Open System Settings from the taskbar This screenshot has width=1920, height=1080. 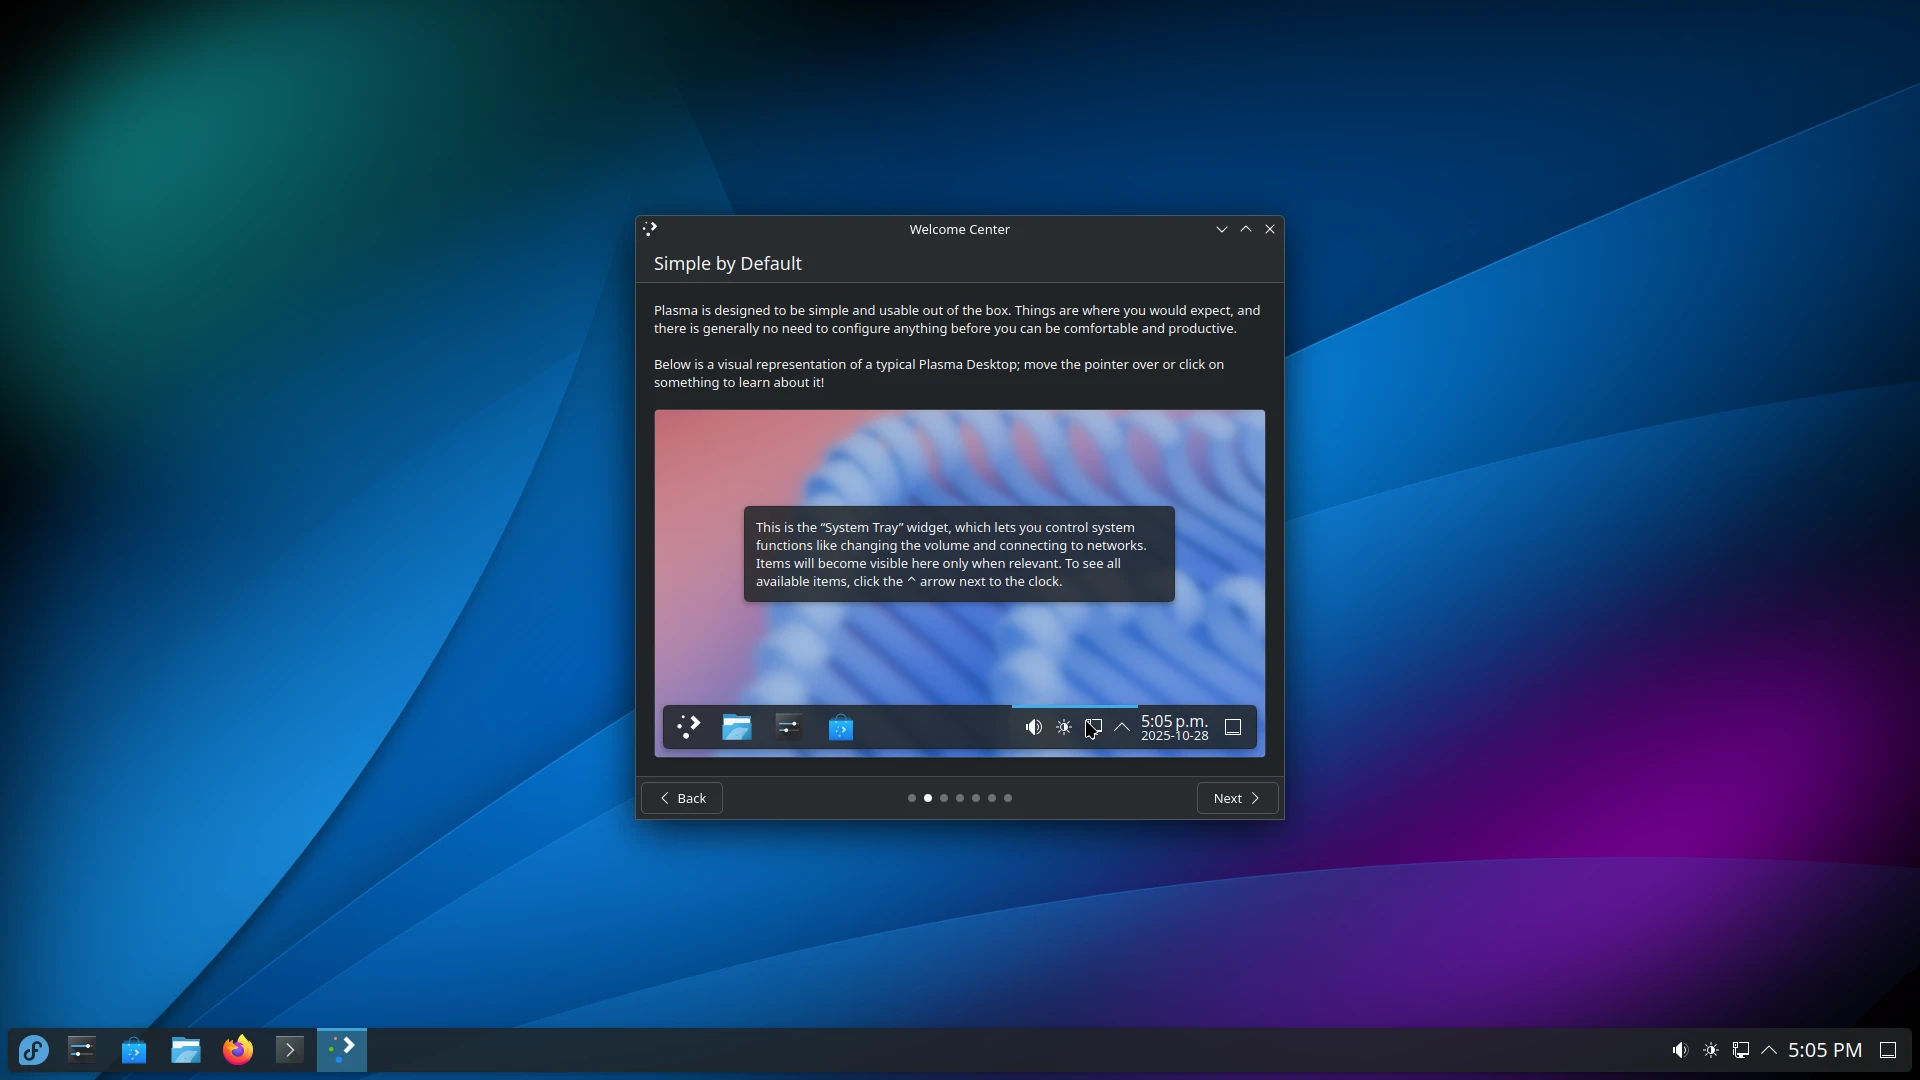tap(81, 1049)
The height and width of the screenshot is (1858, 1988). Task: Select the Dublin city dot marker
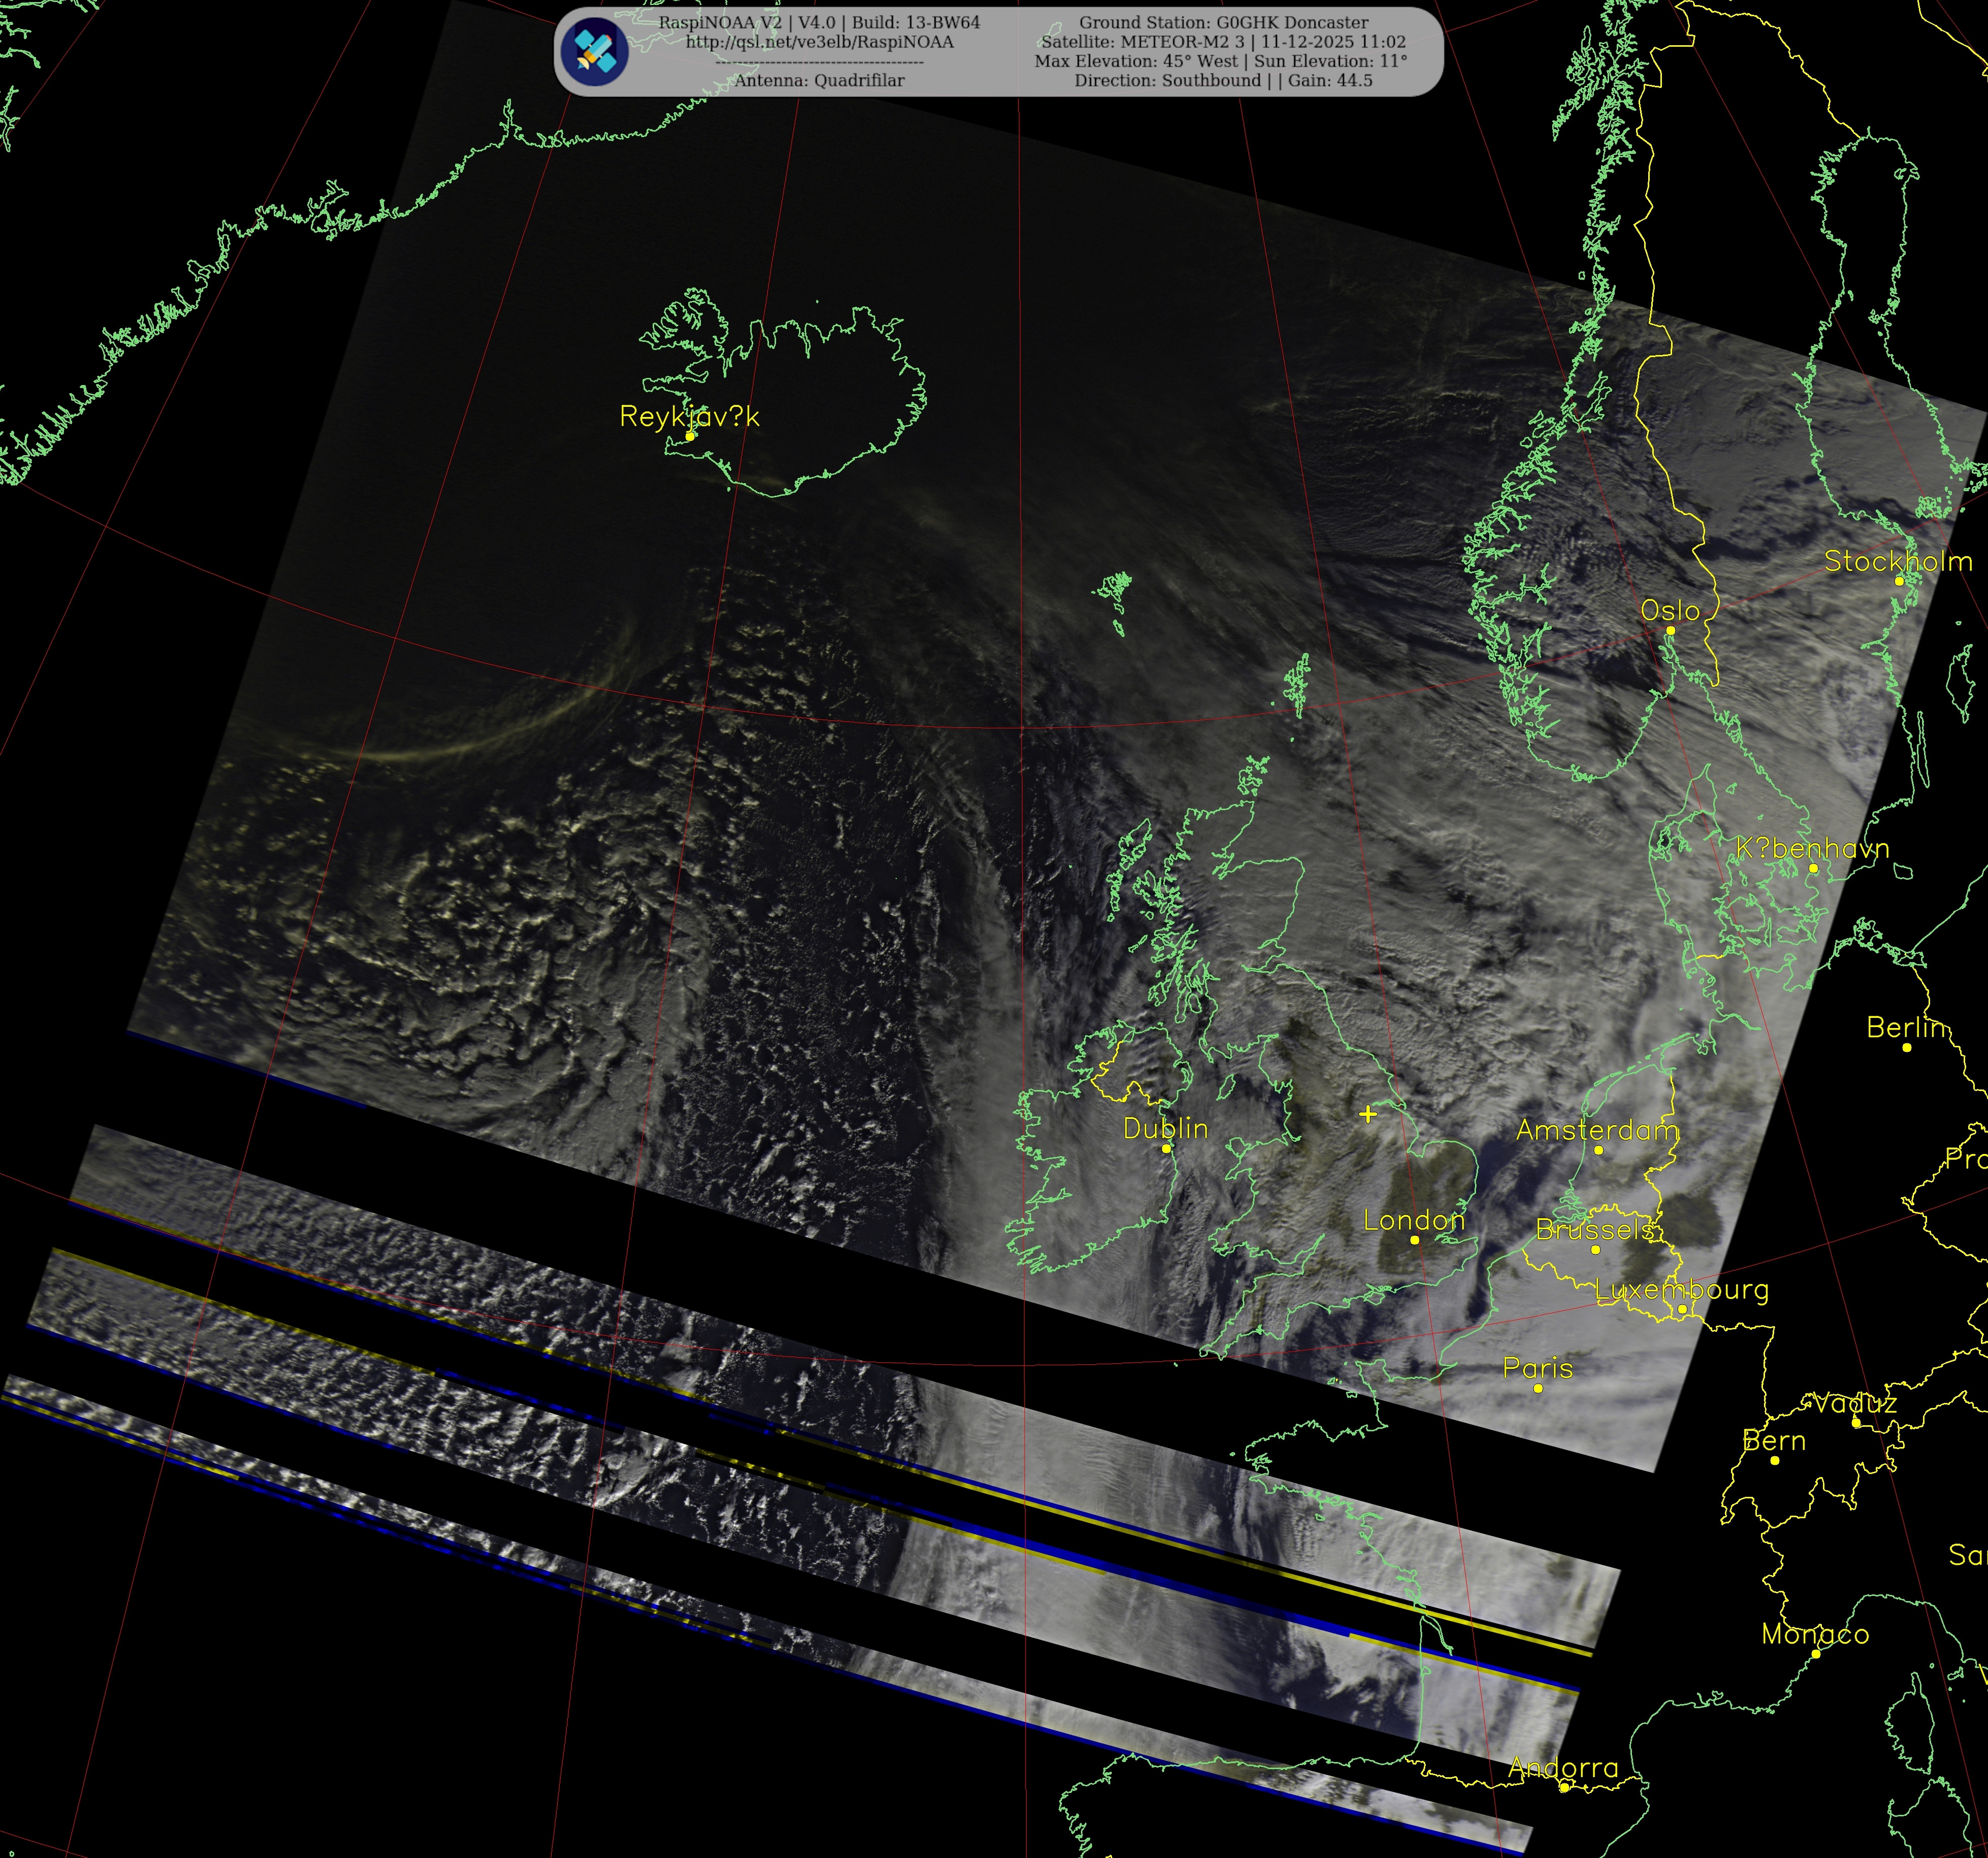click(1166, 1149)
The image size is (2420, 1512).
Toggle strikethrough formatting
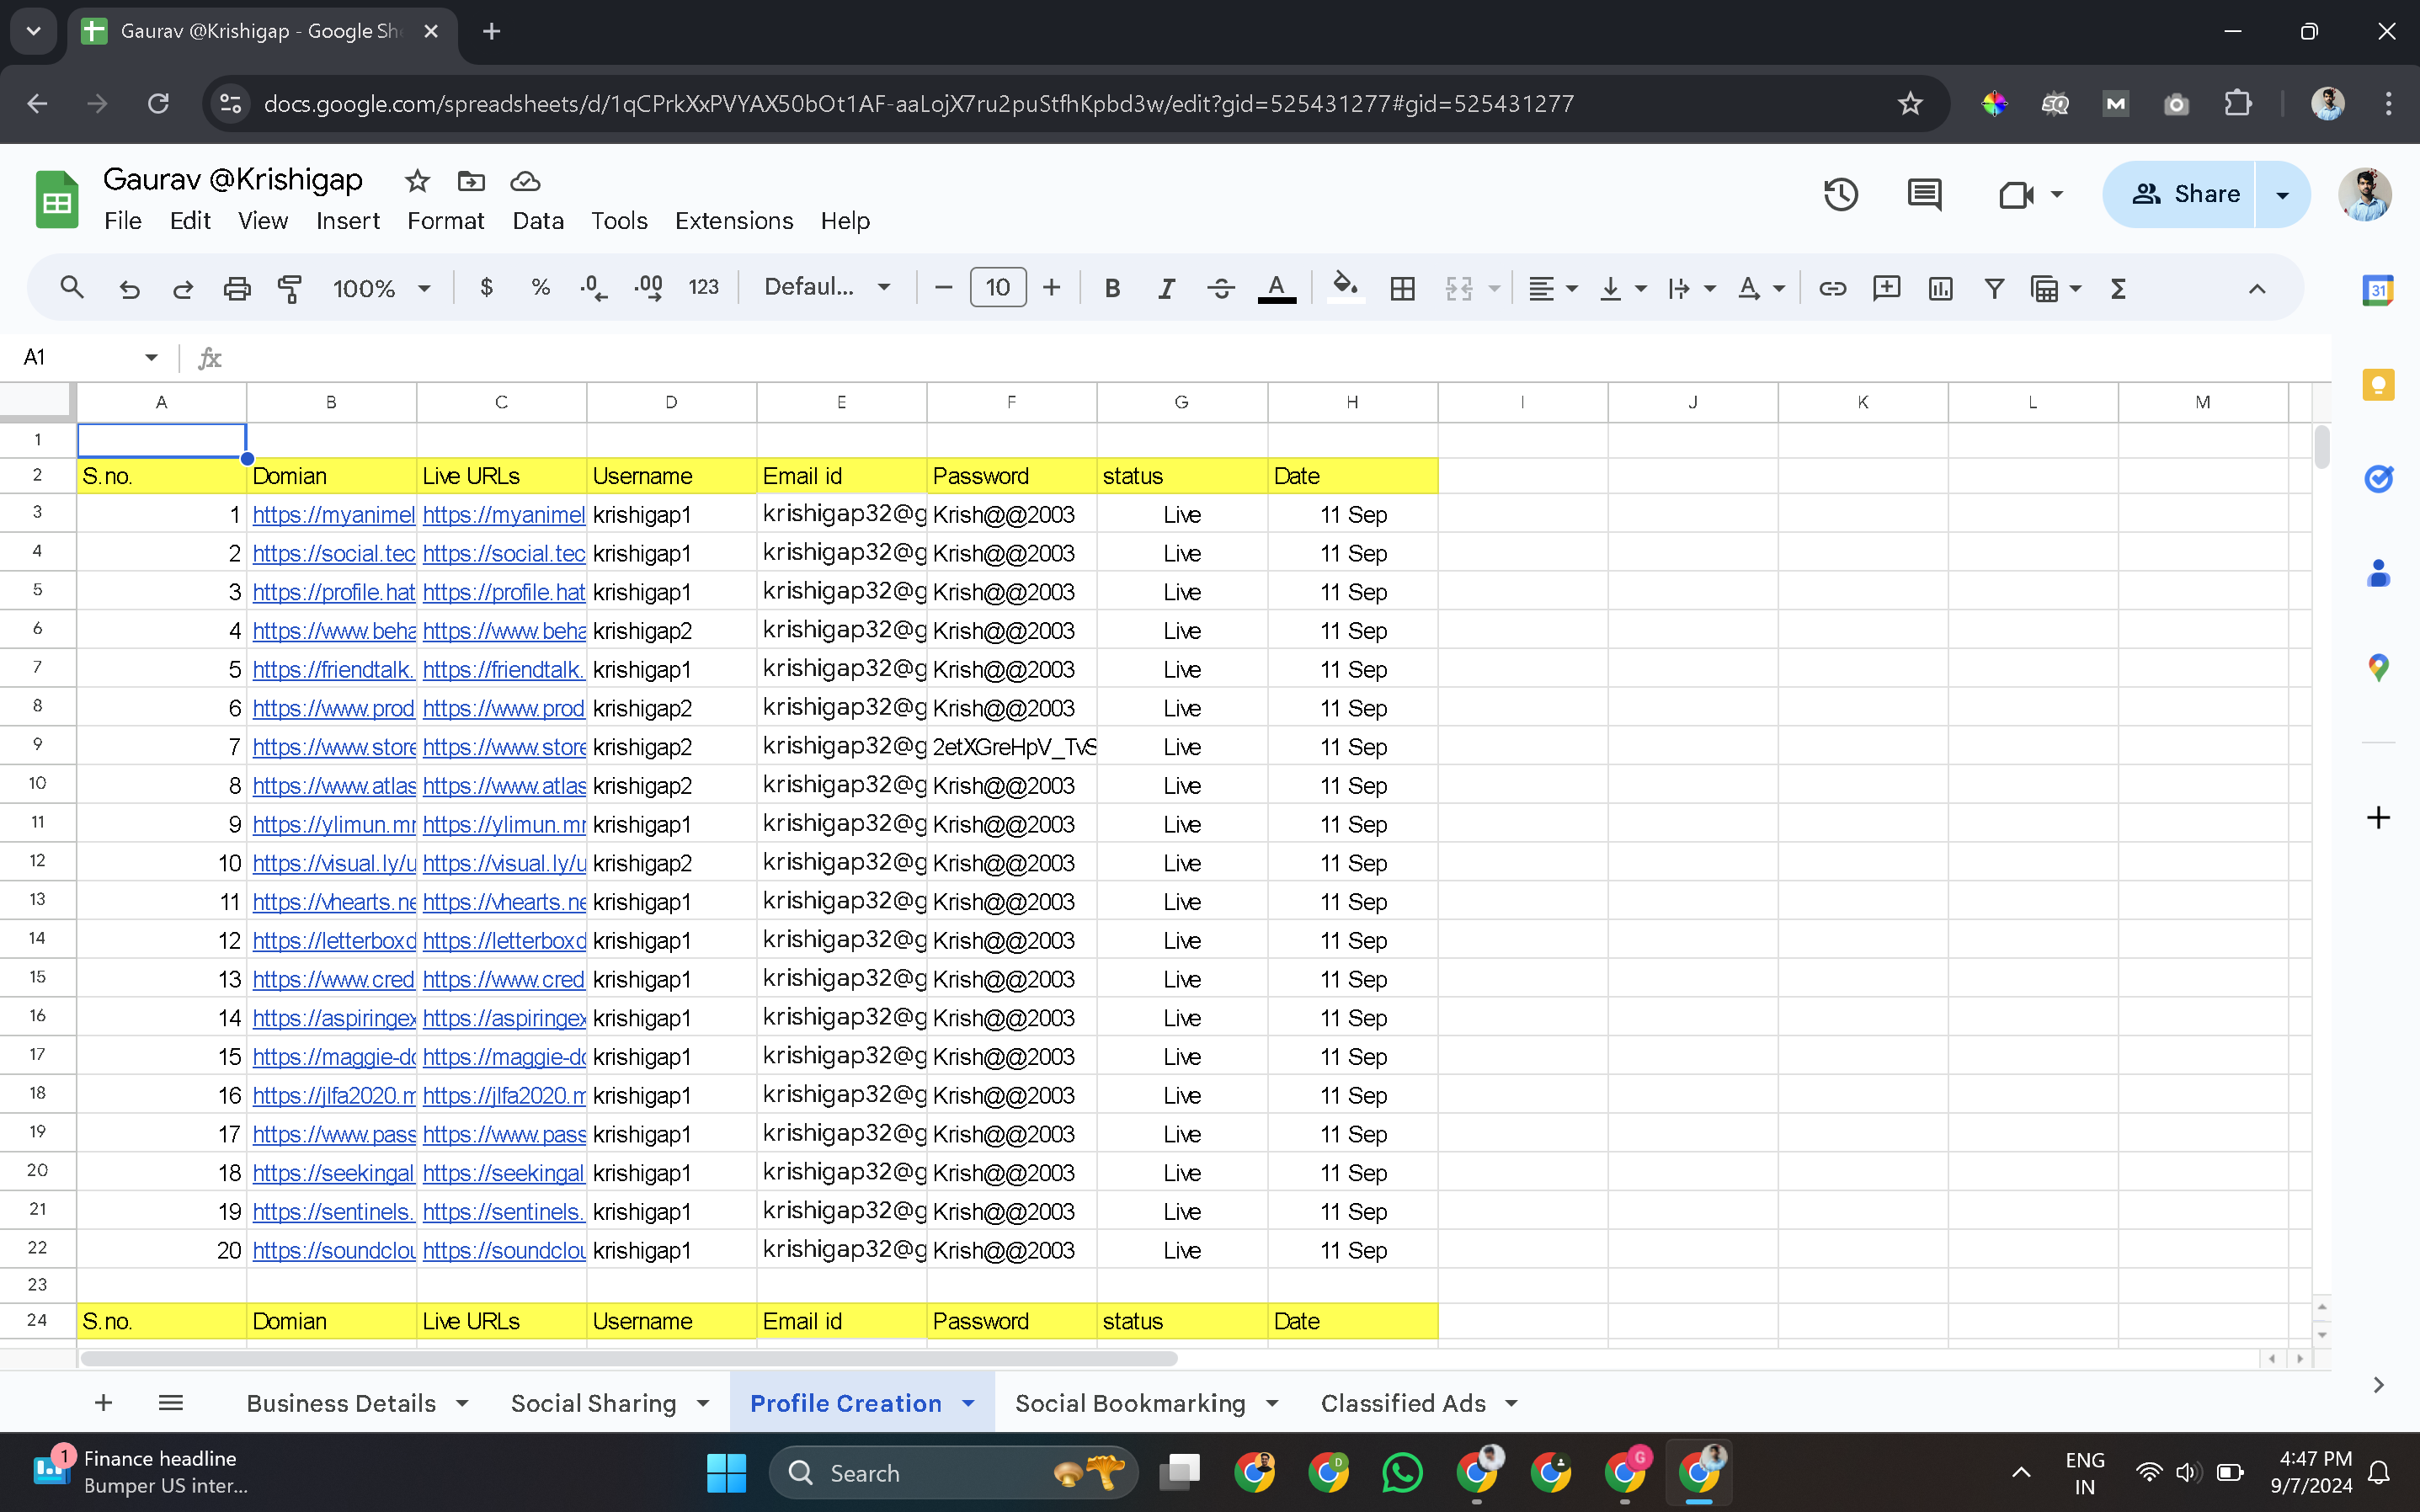click(x=1220, y=288)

The task >>
Starting at the line that contains "The height and", extract each line through the last line of the material exactly as written, and include no pictures.

Response area >>
The height and width of the screenshot is (1858, 1988). Task: Select the Dublin city dot marker
click(1166, 1149)
The image size is (2420, 1512).
Toggle strikethrough formatting
click(x=1220, y=288)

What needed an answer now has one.